著者
渡邊 雄一郎
出版者
東京大学
雑誌
特定領域研究
巻号頁・発行日
2009

1)SGS3はRNA-dependent RNA polymerase 6(RDR6)と協働してウイルス由来のRNAに対する小分子RNA、内在性のTAS遺伝子を前駆体とする小分子RNAの生合成に関わる。このSGS3とRDR6が相互作用すること、さらに新規な構造体SGS3/RDR6-bodyとなづけた構造に局在することが明らかとなった。mRNAの分解や貯蓄を担うProcessing-body(P-body)とは独立の構造であった。このことで、tasiRNA生成の過程で中間体が細胞内で複雑に、複数の会合体間を移動することが示唆された。今後一過的な発現ではなく、ナチュラルに近い状態での発現におけるSGS3/RDR6-bodyの存在、組織依存性、発生時期依存性を明らかとする必要性がでてきた。2)免疫沈降法によるAGO1と結合する3種類の候補タンパク質の解析をおこないかたわら、東京大学大学院理学系研究科の上田貴志氏に種々の細胞内膜系のマーカーを発現するラインをいただき、詳細なAGO1あるいはP-bodyとの関係を解析した。
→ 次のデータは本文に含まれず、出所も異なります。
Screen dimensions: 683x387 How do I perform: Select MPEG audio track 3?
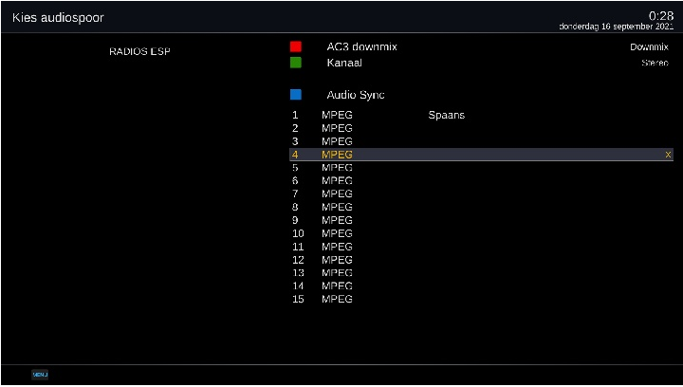tap(337, 141)
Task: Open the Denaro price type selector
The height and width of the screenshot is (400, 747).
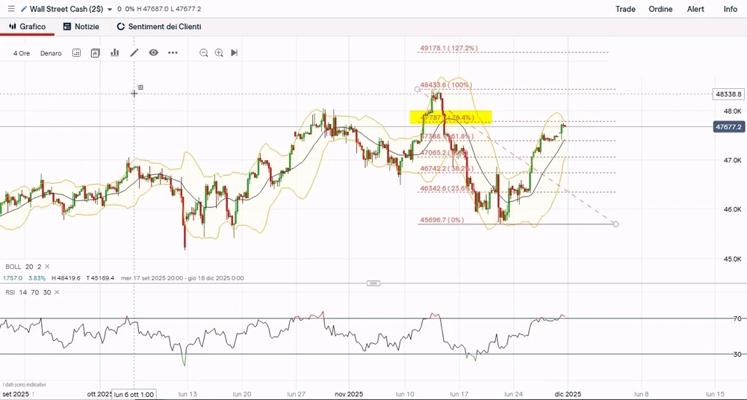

3)AGO1,RDR6タンパク質の発現の組織特異性、発生時期特異性を検討するために、各遺伝子のプロモーター(2-3kb)下流にGUS遺伝子をつなぎ、形質転換体を作成した。双方の発現はメリステム近辺で強いが、AGO1タンパク質は発芽後一週間ほど、RDR6はむしろそれに遅れて10日過ぎに発現が多くなることを見いだした。今後SGS3についても同様のプロモーター解析を行い、SGS3/RDR6-bodyの時空間的機能解析の重要性が明らかとなり、解析を継続している。